Just like football is a game of inches, a recent case from the Northern District of Ohio reminds us that the outcome of a denial-of-benefits appeal can sometimes turn on quirks of timing. In Folds v. Liberty Life Assurance Co., the Plaintiff had successfully sought benefits for his Crohn’s disease under his own-occupation disability plan and had been receiving benefits for 10 months when Defendant questioned his continuing eligibility and ultimately determined that he was no longer eligible for benefits. No. 15-CV-00354, 2016 WL 5661615 (N.D. Ohio September 30, 2016).
Plaintiff unsuccessfully then appealed twice, with his second appeal being decided only four days before the Social Security Administration awarded him benefits. Id. at *6. He then sued claiming that the denial of benefits was arbitrary and capricious, based in part on the failure to consider the SSA decision, as well as a host of other reasons, including failure to conduct an independent medical exam, reliance on Defendant’s own physicians’ file review, failure to consider a letter from Plaintiff’s primary care physician and failure to consider a vocational report.

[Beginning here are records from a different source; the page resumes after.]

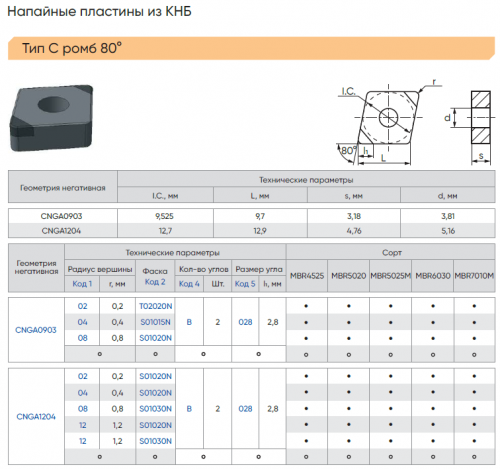
Task: Click the Код 1 column header
Action: coord(82,284)
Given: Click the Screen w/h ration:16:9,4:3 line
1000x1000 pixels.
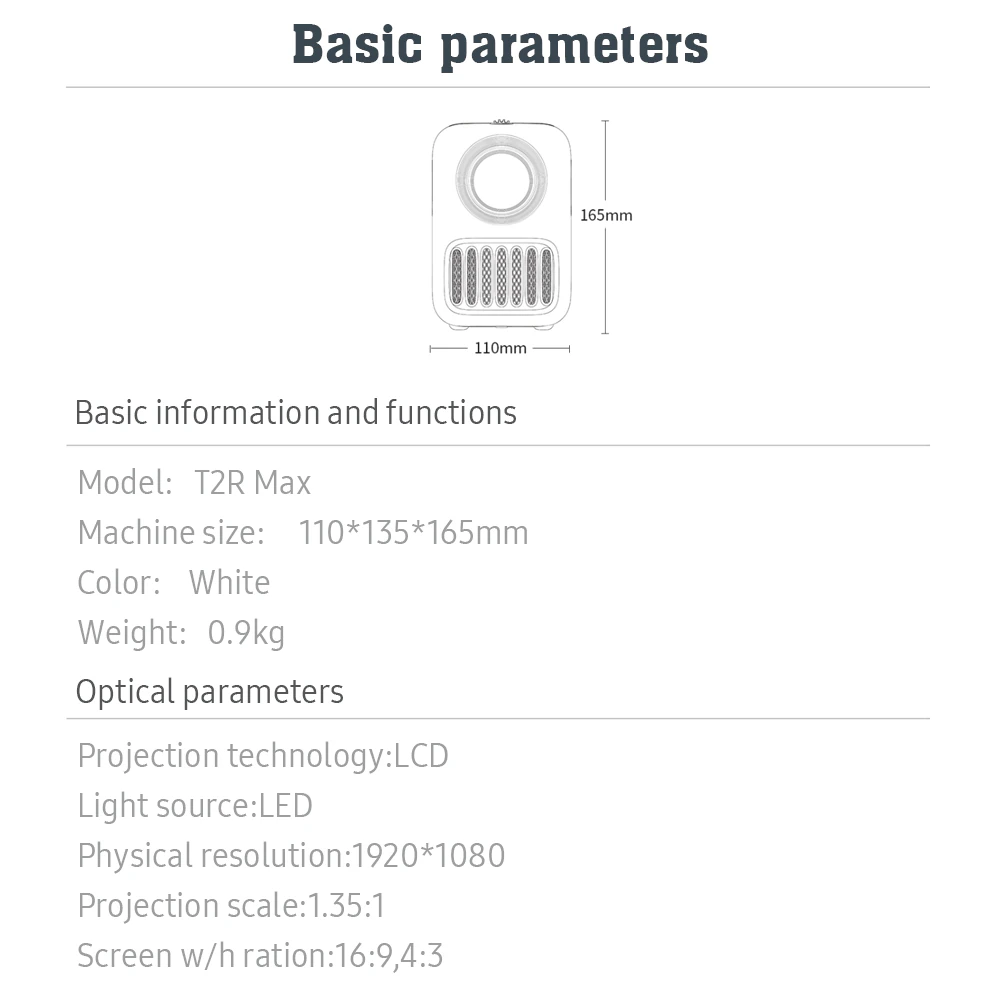Looking at the screenshot, I should coord(260,956).
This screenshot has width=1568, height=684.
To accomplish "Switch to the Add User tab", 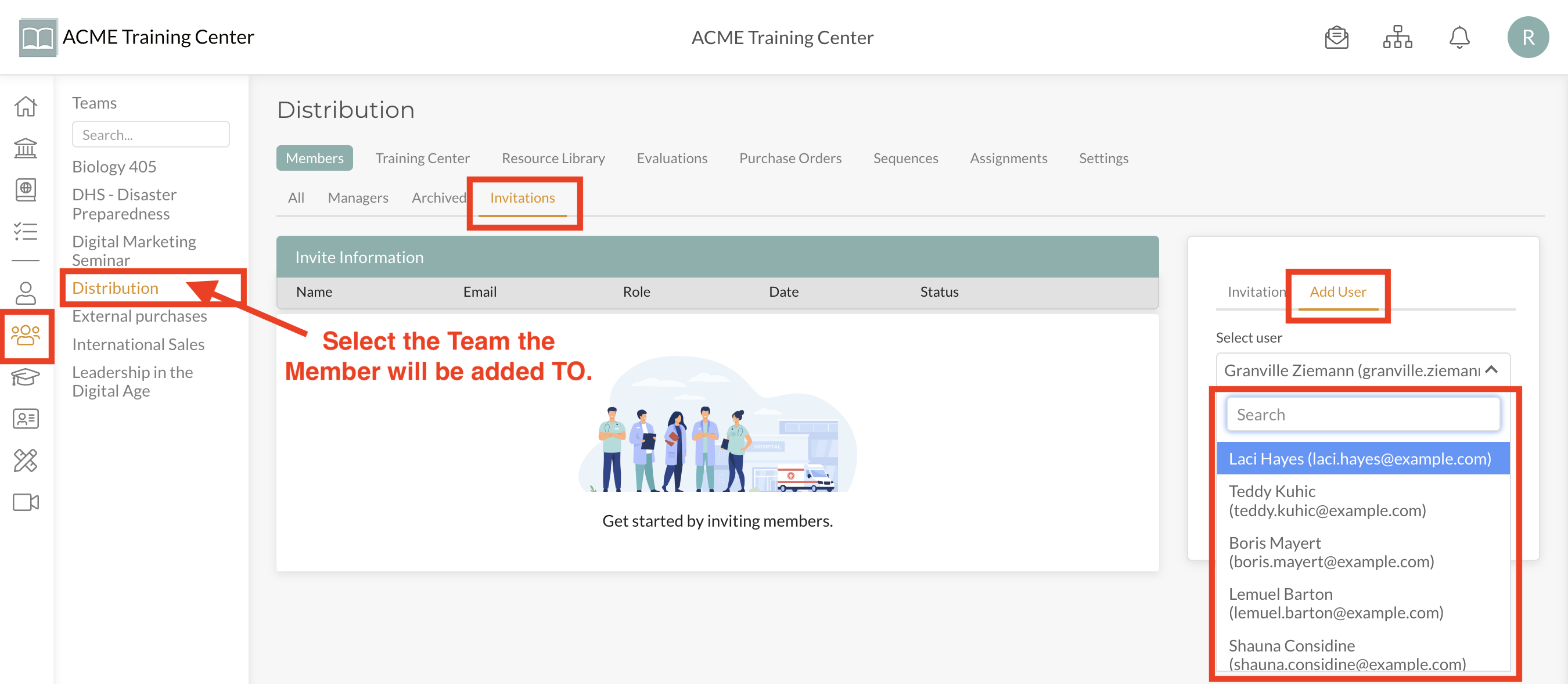I will coord(1337,291).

In a significant victory for Defendant, the Court struck the SSA decision because it had been issued after the conclusion of the appeal process and was therefore not part of the administrative record. In light of this ruling, the Court refused to consider the SSA decision, which had been submitted by Plaintiff to “show how a neutral body would analyze the very same set of facts,” holding that that the decision was not properly before the Court. Id.
This case serves as a victory for plan administrators who often engage in heated battles with plaintiffs who seek to ever expand the scope of administrative records. The decision here can be used by administrators as strong support for the proposition that courts should only consider the evidence before the administrators at the time of decision when reviewing those administrator’s decisions.